7. (appeal on a point of law) pleaded in para 12
8. (appeal on a point of law) pleaded in para 13
2. The Application in respect of the remaining Grounds of Appeal is refused.
3. The Claimants must pay 35% of the costs incurred by the First Defendant and the Second Defendant in opposing the Application.
4. The remaining costs of the Application shall be costs in the appeal.
Issued by:
Delvin Sumo
Assistant Registrar
Date of issue: 7 February 2023
At: 9am
Schedule of reasons
1. The First Defendant and the Second Defendant oppose the Application in its entirety on the grounds that the proposed grounds of appeal have no real prospect of success as required by RDC 44.19.
2. Pursuant to RDC 44.19: “Permission to appeal may only be given where the lower Court or the appeal Court considers that: (a) the appeal would have a real prospect of success; or (b) there is some other compelling reason why the appeal should be heard”.
3. It is para (a) of RDC 44.19 that is in issue in this application. It is now well established in this jurisdiction that a “real prospect of success” means a “realistic”, as opposed to a “fanciful”, prospect of success; see Khorafi et al v Bank Sarasin-Alpen (ME) Limited (CFI-026-2009); DNB Bank ASA v (1) Gulf Eyadah Corporation; and (2) Gulf Navigation Holding PJSC (9 September 2015) CFI-043-2014; Vannin Capital PCC Plc v Mr Rafed Abdel Mohsen and Ors [2014] CFI 036 (18 April 2018) at [73].
4. In my judgment, the following grounds have a realistic prospect of success and I grant permission for them to be argued in the Court of Appeal:
1. (claim for breach of confidence) pleaded in para 1
6. (claim for negligence (3) pleaded in paragraphs 6- 11 including “Breach of Duty”
7. (appeal on a point of law) pleaded in para 12
8. (appeal on a point of law) pleaded in para 13
5. The remaining grounds seek to appeal findings of fact made after an 8 day trial.
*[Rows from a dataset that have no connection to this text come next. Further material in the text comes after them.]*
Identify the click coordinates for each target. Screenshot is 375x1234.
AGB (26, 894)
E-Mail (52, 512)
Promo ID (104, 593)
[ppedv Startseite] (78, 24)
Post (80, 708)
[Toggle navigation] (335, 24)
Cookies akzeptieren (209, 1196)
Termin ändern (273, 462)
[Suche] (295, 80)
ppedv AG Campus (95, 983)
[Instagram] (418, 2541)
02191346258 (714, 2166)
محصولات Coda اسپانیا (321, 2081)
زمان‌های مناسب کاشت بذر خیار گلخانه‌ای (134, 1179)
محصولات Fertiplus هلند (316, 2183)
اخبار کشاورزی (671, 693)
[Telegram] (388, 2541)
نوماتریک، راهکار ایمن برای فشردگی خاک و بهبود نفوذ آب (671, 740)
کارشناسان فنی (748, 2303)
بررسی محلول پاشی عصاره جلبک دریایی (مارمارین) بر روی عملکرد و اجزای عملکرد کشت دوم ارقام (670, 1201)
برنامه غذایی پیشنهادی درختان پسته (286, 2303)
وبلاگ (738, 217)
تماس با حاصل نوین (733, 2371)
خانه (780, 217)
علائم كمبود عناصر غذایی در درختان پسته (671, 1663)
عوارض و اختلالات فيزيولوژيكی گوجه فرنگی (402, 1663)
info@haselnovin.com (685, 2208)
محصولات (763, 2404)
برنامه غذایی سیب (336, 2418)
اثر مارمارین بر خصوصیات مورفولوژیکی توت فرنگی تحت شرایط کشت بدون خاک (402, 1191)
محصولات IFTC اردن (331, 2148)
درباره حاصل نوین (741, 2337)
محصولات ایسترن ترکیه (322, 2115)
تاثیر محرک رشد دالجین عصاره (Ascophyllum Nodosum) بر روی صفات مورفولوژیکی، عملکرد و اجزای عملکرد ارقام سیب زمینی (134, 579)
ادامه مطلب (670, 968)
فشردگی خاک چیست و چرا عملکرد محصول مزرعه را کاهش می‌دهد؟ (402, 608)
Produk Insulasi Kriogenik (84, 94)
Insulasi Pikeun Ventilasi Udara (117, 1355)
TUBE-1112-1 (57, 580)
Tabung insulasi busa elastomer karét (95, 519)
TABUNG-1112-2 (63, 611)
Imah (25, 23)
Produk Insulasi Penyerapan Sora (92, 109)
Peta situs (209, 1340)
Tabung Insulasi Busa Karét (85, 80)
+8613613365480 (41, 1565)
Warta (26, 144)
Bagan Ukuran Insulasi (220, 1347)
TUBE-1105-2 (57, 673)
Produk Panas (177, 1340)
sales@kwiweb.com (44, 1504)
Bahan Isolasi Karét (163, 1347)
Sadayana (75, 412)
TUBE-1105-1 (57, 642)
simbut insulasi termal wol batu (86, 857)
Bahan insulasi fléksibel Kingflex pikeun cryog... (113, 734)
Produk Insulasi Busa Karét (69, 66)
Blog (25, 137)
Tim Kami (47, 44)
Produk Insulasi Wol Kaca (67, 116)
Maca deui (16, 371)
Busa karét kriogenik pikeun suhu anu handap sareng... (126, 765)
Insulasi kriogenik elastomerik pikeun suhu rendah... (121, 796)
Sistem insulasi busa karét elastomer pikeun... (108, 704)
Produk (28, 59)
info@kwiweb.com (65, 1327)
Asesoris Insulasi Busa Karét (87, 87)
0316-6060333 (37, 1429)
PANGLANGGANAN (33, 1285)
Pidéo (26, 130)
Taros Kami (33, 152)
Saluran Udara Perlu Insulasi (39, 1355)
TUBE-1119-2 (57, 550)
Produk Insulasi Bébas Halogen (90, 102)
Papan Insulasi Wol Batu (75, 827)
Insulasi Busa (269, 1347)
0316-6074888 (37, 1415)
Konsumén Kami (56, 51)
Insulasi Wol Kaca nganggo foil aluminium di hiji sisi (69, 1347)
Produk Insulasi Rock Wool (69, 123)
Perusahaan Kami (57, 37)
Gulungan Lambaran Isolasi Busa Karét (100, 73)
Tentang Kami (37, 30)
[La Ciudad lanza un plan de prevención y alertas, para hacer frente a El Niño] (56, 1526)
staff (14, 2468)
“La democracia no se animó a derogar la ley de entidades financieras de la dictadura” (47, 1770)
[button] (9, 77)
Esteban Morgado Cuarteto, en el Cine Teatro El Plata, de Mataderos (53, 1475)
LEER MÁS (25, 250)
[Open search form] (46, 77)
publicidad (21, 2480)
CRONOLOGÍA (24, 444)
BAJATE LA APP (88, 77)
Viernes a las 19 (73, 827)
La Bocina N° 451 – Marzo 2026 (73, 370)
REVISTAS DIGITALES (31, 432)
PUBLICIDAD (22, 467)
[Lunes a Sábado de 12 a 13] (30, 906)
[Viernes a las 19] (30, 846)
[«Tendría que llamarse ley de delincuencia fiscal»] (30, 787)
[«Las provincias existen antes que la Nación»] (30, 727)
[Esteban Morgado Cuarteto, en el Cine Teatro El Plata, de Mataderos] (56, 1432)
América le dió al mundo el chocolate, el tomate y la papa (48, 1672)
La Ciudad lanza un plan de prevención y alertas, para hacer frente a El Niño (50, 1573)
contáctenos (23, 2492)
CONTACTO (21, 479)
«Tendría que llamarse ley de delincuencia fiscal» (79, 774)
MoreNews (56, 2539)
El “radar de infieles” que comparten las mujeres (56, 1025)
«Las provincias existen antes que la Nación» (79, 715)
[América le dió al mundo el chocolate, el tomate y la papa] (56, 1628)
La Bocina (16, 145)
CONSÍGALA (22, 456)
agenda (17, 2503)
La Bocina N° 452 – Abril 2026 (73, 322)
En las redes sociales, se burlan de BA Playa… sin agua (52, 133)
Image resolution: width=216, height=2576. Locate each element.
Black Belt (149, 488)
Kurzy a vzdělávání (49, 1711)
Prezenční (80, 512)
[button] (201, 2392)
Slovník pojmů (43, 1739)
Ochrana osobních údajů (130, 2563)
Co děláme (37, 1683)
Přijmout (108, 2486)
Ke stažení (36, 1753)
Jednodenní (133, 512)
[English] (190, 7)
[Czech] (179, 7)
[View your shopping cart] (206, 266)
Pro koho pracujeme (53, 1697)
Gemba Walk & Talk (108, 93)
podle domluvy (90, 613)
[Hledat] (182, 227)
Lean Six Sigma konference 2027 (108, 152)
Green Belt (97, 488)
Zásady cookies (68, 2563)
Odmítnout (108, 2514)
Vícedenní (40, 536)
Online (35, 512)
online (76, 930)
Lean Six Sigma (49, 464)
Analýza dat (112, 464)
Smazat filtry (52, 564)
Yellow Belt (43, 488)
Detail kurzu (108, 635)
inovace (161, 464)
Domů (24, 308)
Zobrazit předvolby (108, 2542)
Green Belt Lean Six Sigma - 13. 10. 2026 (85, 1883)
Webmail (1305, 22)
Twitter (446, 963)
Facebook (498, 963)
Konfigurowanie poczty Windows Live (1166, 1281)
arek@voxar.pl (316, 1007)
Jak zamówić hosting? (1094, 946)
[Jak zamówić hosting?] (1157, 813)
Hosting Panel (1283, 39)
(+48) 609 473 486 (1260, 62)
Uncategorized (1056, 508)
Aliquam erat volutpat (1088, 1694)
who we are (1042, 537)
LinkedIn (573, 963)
The authorities cited in paragraph 7 of the First Defendant’s written submissions in opposition to the Application, including the decision of the UK Supreme Court in McGraddie v McGraddie [2013] UKSC 58, are a useful reminder of the oft stated declarations by appellate courts, (including the DIFC Court Appeal in Hormodi Bankmed (SAL) (CA006/2019) per Zaki Azmi CJ at [21]-[22]), that an appellate court will only interfere with a finding of fact made by the trial judge if it is satisfied that the finding was “plainly wrong” or exceeded “the generous ambit within which a reasonable disagreement is possible”. The rationale for this deference to the trial judge was explained by Lord Reed in McGraddie at [3] & [4] as follows:
The reasons justifying that approach are not limited to the fact, emphasised in Clarke and Thomas, that the trial judge is in a privileged position to assess the credibility of witnesses’ evidence. Other relevant considerations were explained by the United States Supreme Court in Anderson v City of Bessemer 470 US 564 (1985), 574-575: “The rationale for deference to the original finder of fact is not limited to the superiority of the trial judge’s position to make determinations of credibility. The trial judge’s major role is the determination of fact, and with experience in fulfilling that role comes expertise. Duplication of the trial judge’s efforts in the court of appeals would very likely contribute only negligibly to the accuracy of fact determination at a huge cost in diversion of judicial resources. In addition, the parties to a case on appeal have already been forced to concentrate their energies and resources on persuading the trial judge that their account of the facts is the correct one: requiring them to persuade three more judges at the appellate level is requiring too much. As the court has stated in a different context, the trial on the merits should be ‘the “main event” … rather than a “tryout on the road.” … For these reasons, review of factual findings under the clearly erroneous standard - with its deference to the trier of fact - is the rule, not the exception.” Similar observations were made by Lord Wilson in In the matter of B (a Child) [2013] UKSC 33; [2013] 1 WLR 1911, para 53. [3]
Furthermore, as was stated in observations adopted by the majority of the Canadian Supreme Court in Housen v Nikolaisen [2002] 2 SCR 235 at para 14: “The trial judge has sat through the entire case and his ultimate judgment reflects this total familiarity with the evidence. The insight gained by the trial judge who has lived with the case for several days, weeks or even months may be far deeper than that of the Court of Appeal whose view of the case is much more limited and narrow, often being shaped and distorted by the various orders or rulings being challenged.” [4]
6. In my judgment, in light of the above cited authorities, the grounds of appeal styled Issue 2, Issue 3, Issue 4 and Issue 5, all of which challenge findings of fact, do not have a realistic prospect of success and accordingly I decline to grant permission for them to be argued on appeal.
7. The Second Defendant contends that the Application should be dismissed in respect of himself on the ground that the Claimants fail to appeal any issue against him and instead hold to their primary case that he acted within the scope of his employment and/or within the authority of the First Defendant. However, the Second Defendant acknowledges that the Claimants advance an alternative case that he is jointly liable for any damages awarded against the First Defendant under Articles 13 and 15 of the Law of Obligations, although he maintains that this claim is not advanced with any analysis to support it.
8. In my judgment, the Claimants’ alternative case based on Articles 13 and 15 presently constitutes an arguable legal basis for obtaining judgment against the Second Defendant if the appeal succeeds against the First Defendant. Accordingly, I decline to accept the Second Defendant’s invitation to dismiss the Application against him. It is up to the Second Defendant whether he wishes to participate in the appeal to reinforce the First Defendant’s case that the appeal should be dismissed with the consequence that no judgment could be entered against him pursuant to Articles 13 and 15.
9. Given that I have dismissed the Application in respect of Issue 2, Issue 3, and Issue 4, I order that the Claimants must pay 35% of the costs incurred by the First Defendant and the Second Defendant in resisting the Application. So far as the remaining costs of the Application are concerned, I order that should be costs in the appeal.